-- START OF RECORDED INFORMATION --
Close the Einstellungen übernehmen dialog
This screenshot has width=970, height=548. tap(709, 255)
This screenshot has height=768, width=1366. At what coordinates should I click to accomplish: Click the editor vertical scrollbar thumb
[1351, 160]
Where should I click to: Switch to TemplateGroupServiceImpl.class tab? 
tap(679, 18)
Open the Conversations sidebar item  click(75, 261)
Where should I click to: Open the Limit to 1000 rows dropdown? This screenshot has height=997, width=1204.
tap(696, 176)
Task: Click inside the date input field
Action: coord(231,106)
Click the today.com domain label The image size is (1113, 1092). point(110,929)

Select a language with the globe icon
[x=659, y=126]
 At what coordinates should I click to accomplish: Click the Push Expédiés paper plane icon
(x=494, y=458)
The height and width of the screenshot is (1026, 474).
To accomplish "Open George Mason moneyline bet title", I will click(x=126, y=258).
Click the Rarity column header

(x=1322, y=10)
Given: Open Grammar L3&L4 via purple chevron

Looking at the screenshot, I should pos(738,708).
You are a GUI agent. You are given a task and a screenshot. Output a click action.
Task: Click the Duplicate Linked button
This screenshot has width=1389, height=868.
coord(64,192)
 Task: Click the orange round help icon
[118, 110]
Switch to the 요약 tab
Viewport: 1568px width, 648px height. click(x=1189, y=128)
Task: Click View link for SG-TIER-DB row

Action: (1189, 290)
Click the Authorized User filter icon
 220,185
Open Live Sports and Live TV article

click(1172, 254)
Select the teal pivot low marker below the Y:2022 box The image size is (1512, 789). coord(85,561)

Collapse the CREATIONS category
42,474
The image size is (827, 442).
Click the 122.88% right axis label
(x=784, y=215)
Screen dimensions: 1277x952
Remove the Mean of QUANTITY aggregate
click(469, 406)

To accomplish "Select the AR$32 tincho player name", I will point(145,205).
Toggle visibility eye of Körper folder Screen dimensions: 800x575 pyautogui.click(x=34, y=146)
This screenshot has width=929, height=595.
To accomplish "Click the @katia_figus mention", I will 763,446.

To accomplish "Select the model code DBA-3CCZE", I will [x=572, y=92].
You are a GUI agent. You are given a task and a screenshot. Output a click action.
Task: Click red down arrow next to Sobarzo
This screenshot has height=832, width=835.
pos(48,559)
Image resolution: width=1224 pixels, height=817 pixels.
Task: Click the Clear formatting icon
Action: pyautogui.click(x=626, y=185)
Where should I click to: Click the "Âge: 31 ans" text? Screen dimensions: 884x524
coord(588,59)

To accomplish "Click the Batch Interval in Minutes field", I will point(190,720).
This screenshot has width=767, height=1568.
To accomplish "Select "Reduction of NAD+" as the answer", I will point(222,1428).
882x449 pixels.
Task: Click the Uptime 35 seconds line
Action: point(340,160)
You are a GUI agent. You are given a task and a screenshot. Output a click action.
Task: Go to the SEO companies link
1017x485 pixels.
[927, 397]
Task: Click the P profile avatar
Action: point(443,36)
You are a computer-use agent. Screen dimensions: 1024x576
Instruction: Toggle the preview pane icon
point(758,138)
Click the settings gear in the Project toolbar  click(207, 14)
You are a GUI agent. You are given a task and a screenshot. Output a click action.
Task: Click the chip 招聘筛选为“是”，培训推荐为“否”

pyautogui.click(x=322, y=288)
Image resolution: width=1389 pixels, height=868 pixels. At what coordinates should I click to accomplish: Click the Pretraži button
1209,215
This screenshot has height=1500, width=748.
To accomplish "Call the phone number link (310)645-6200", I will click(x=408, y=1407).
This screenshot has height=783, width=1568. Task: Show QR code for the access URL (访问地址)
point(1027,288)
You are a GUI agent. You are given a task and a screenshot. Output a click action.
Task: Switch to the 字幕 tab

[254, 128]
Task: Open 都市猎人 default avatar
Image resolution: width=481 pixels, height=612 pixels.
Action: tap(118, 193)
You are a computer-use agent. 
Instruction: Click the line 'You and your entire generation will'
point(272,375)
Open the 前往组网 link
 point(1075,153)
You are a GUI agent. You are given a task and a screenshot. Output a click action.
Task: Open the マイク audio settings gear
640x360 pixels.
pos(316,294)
-- END OF RECORDED INFORMATION --
> CHALLENGE
Copy out all of the items above word for word, keeping every line as it is.

> ANSWER IN FULL
Close the Einstellungen übernehmen dialog
This screenshot has width=970, height=548. tap(709, 255)
This screenshot has height=768, width=1366. At what coordinates should I click to accomplish: Click the editor vertical scrollbar thumb
[1351, 160]
Where should I click to: Switch to TemplateGroupServiceImpl.class tab? 
tap(679, 18)
Open the Conversations sidebar item  click(75, 261)
Where should I click to: Open the Limit to 1000 rows dropdown? This screenshot has height=997, width=1204.
tap(696, 176)
Task: Click inside the date input field
Action: coord(231,106)
Click the today.com domain label The image size is (1113, 1092). point(110,929)

Select a language with the globe icon
[x=659, y=126]
 At what coordinates should I click to accomplish: Click the Push Expédiés paper plane icon
(x=494, y=458)
The height and width of the screenshot is (1026, 474).
To accomplish "Open George Mason moneyline bet title", I will click(x=126, y=258).
Click the Rarity column header

(x=1322, y=10)
Given: Open Grammar L3&L4 via purple chevron

Looking at the screenshot, I should pos(738,708).
You are a GUI agent. You are given a task and a screenshot. Output a click action.
Task: Click the Duplicate Linked button
This screenshot has width=1389, height=868.
coord(64,192)
 Task: Click the orange round help icon
[118, 110]
Switch to the 요약 tab
Viewport: 1568px width, 648px height. click(x=1189, y=128)
Task: Click View link for SG-TIER-DB row

Action: (1189, 290)
Click the Authorized User filter icon
 220,185
Open Live Sports and Live TV article

click(1172, 254)
Select the teal pivot low marker below the Y:2022 box The image size is (1512, 789). coord(85,561)

Collapse the CREATIONS category
42,474
The image size is (827, 442).
Click the 122.88% right axis label
(x=784, y=215)
Screen dimensions: 1277x952
Remove the Mean of QUANTITY aggregate
click(469, 406)

To accomplish "Select the AR$32 tincho player name", I will point(145,205).
Toggle visibility eye of Körper folder Screen dimensions: 800x575 pyautogui.click(x=34, y=146)
This screenshot has width=929, height=595.
To accomplish "Click the @katia_figus mention", I will 763,446.

To accomplish "Select the model code DBA-3CCZE", I will [x=572, y=92].
You are a GUI agent. You are given a task and a screenshot. Output a click action.
Task: Click red down arrow next to Sobarzo
This screenshot has height=832, width=835.
pos(48,559)
Image resolution: width=1224 pixels, height=817 pixels.
Task: Click the Clear formatting icon
Action: pyautogui.click(x=626, y=185)
Where should I click to: Click the "Âge: 31 ans" text? Screen dimensions: 884x524
coord(588,59)

To accomplish "Click the Batch Interval in Minutes field", I will point(190,720).
This screenshot has width=767, height=1568.
To accomplish "Select "Reduction of NAD+" as the answer", I will point(222,1428).
882x449 pixels.
Task: Click the Uptime 35 seconds line
Action: point(340,160)
You are a GUI agent. You are given a task and a screenshot. Output a click action.
Task: Go to the SEO companies link
1017x485 pixels.
[927, 397]
Task: Click the P profile avatar
Action: point(443,36)
You are a computer-use agent. Screen dimensions: 1024x576
Instruction: Toggle the preview pane icon
point(758,138)
Click the settings gear in the Project toolbar  click(207, 14)
You are a GUI agent. You are given a task and a screenshot. Output a click action.
Task: Click the chip 招聘筛选为“是”，培训推荐为“否”

pyautogui.click(x=322, y=288)
Image resolution: width=1389 pixels, height=868 pixels. At what coordinates should I click to accomplish: Click the Pretraži button
1209,215
This screenshot has height=1500, width=748.
To accomplish "Call the phone number link (310)645-6200", I will click(x=408, y=1407).
This screenshot has height=783, width=1568. Task: Show QR code for the access URL (访问地址)
point(1027,288)
You are a GUI agent. You are given a task and a screenshot. Output a click action.
Task: Switch to the 字幕 tab

[254, 128]
Task: Open 都市猎人 default avatar
Image resolution: width=481 pixels, height=612 pixels.
Action: tap(118, 193)
You are a computer-use agent. 
Instruction: Click the line 'You and your entire generation will'
point(272,375)
Open the 前往组网 link
 point(1075,153)
You are a GUI agent. You are given a task and a screenshot. Output a click action.
Task: Open the マイク audio settings gear
640x360 pixels.
pos(316,294)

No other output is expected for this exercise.